Developing new ways to treat pancreatic cancer is a significant challenge. Pancreatic cancer is the fourth leading cause of cancer-related deaths in the United States and results in an estimated 37,000 deaths/year. Pancreatic cancer therapeutic options are limited to surgery and/or combinations of chemotherapy and radiation. Unfortunately, late-stage diagnosis of pancreatic cancer renders current therapies ineffective. The effectiveness of relatively new targeted treatments remains to be shown. There is an urgent major unmet medical need for the development of selective treatments for pancreatic cancer. Our new approach to pancreatic cancer is completely different and focuses on inhibition of a key molecular pathway. We have discovered and optimized a small molecule (i.e., 2) that selectively and potently inhibits a key molecular pathway. The overall Goal is to test this novel small molecule as an inhibitor to suppress pancreatic cancer progression by targeting a key signaling pathway. Compound 2 is non-toxic, pharmaceutically suitable for in vivo applications, and possesses a novel mechanism of action. Based on extensive in vitro and in vivo preliminary data, we have strong support that 2 will inhibit pancreatic cancer proliferation in vivo. The novelty of this project comes from the unique druggable target of the proposed anti-pancreatic cancer compound. The hypothesis that inhibition of a single molecular pathway can result in blocking three mechanisms of pancreatic cancer invasion including proliferation, migration and apoptosis and also block chemoresistance is novel. The proposed work can be readily accomplished because of the expertise of the team. The work will be divided into three straightforward Specific Aims.

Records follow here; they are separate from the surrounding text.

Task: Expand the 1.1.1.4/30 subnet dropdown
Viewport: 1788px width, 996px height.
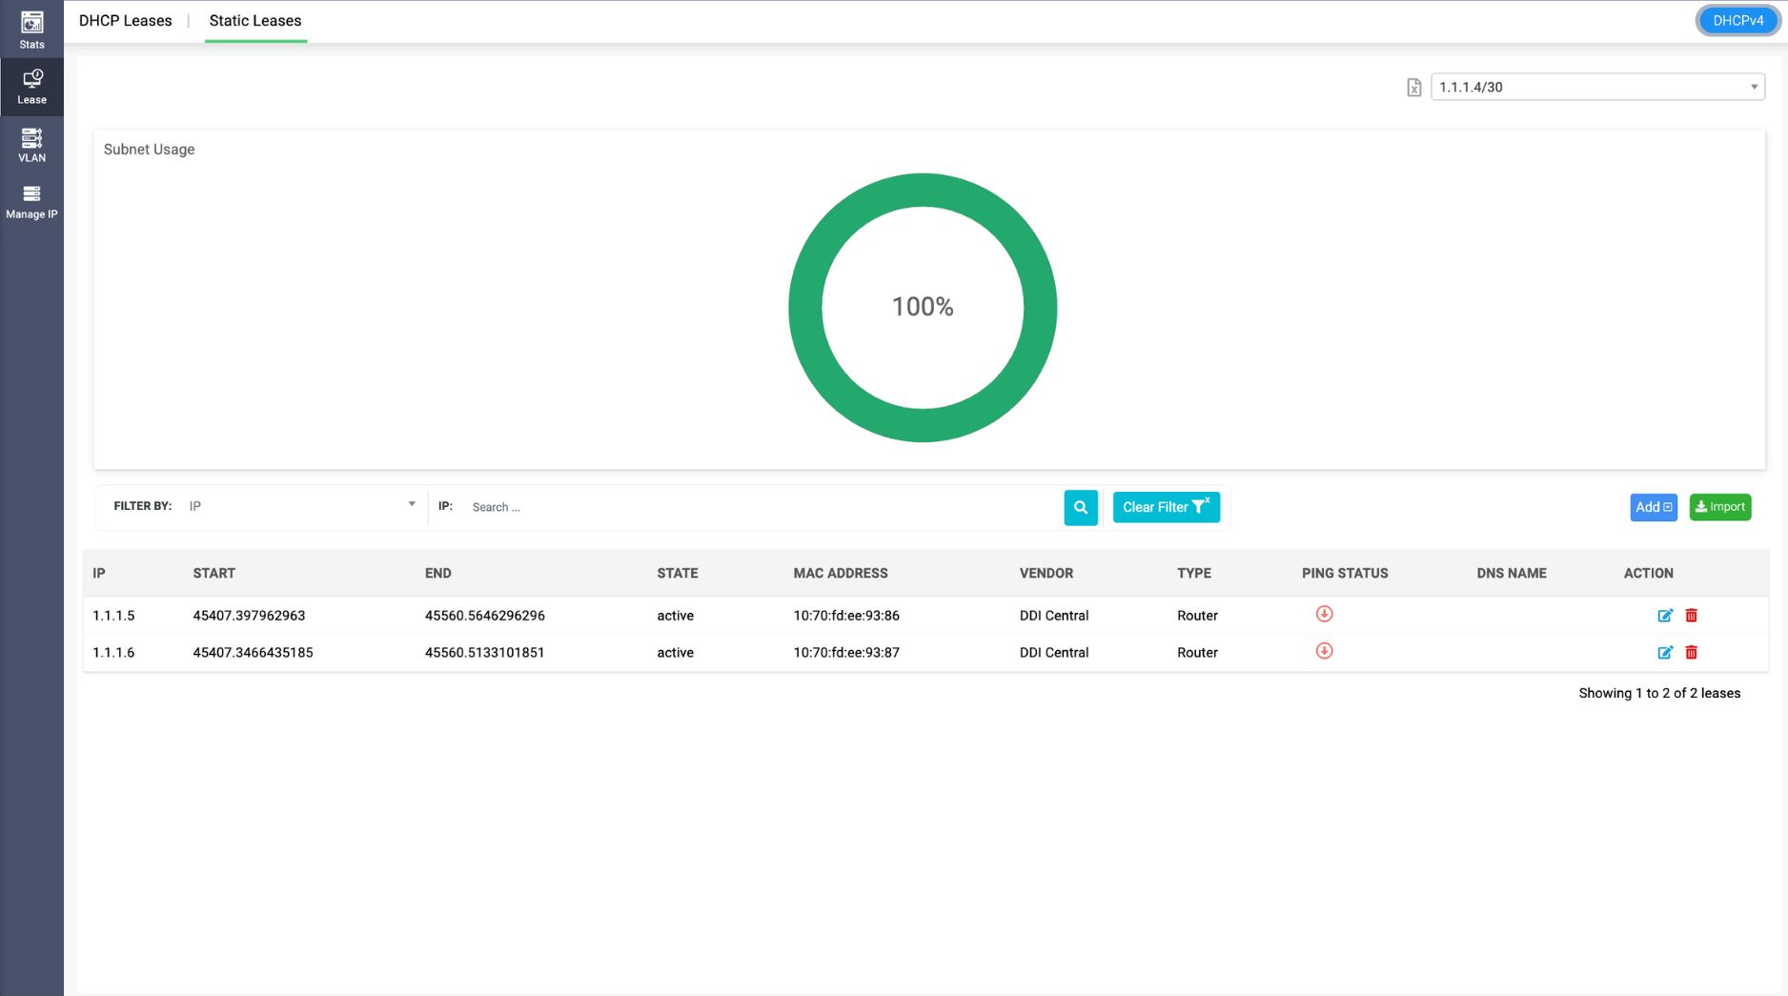Action: (x=1596, y=87)
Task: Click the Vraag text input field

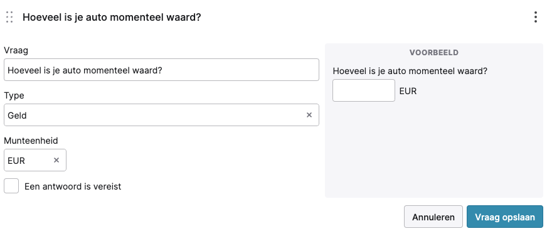Action: (x=161, y=70)
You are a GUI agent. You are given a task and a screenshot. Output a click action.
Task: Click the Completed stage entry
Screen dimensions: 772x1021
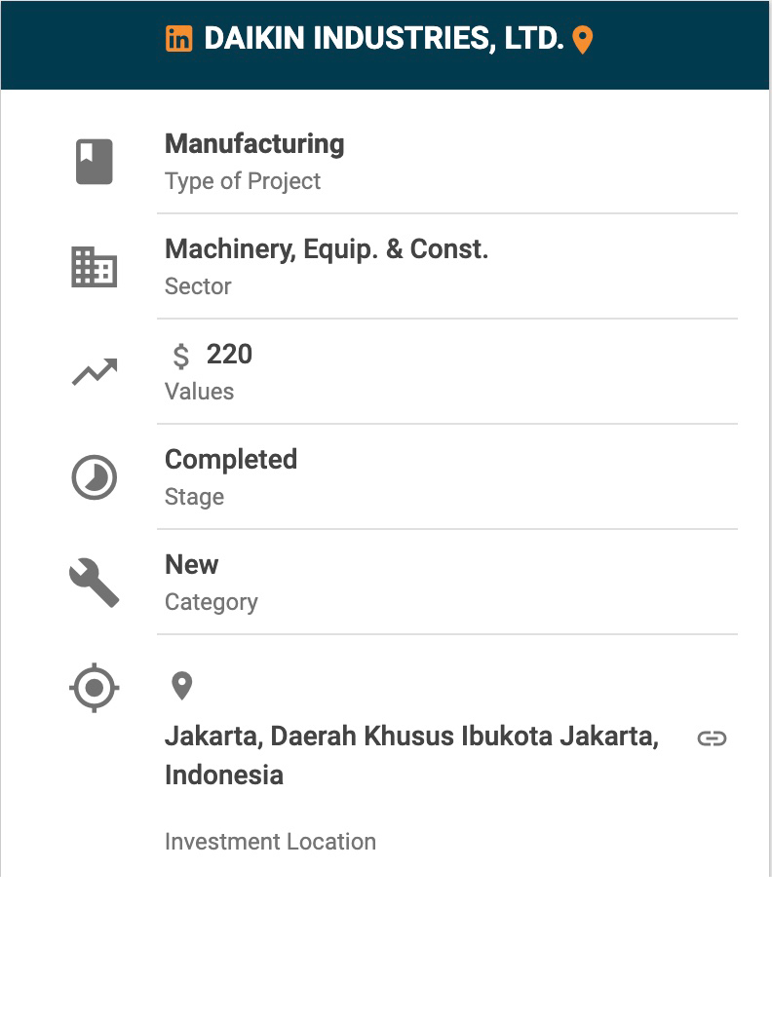click(231, 460)
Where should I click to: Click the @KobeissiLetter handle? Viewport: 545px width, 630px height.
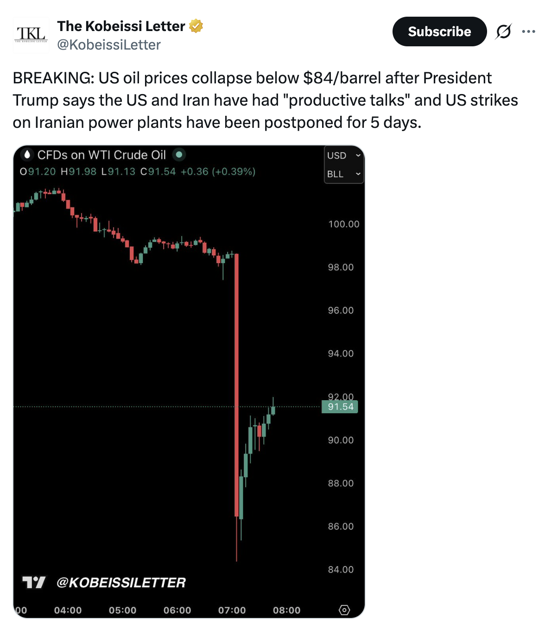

The Aims of the work include: 1) Show that lead compound 2 has the ability to potently inhibit proliferation and migration of cell models of pancreatic ductal adenocarcinomal (PDAC), 2) Do IND-enabling studies of 2 in preparation for an orthotopic xenograft study and 3) Do efficacy studies of 2 to show inhibition of growth and pathology of orthotopic PDAC cell xenografts in mice. The results will be summarized. The results obtained will afford fundamental information about a new approach to treat pancreatic cancer. The development of non-toxic inhibitors of molecular pathways crucial to pancreatic cancer represents a novel approach and addresses a major unmet medical need because the clinical utility of available approaches for treating human pancreatic cancer is limited. We hypothesize that lead compound 2 will inhibit pancreatic cancer proliferation in an in vivo orthotopic xenograft animal model of pancreatic cancer with minimal side effects and thus provide feasibility of a novel therapeutic strategy to treat pancreatic cancer.
Pancreatic cancer is a leading cause of cancer-related deaths in the United States. Selective, non-toxic approaches are needed for new medications development. Successful completion of this work will lead to novel compounds that decrease pancreatic cancer proliferation in an in vivo orthotopic xenograft animal model with minimal side effects, thus providing evidence of potential for novel therapeutic utility.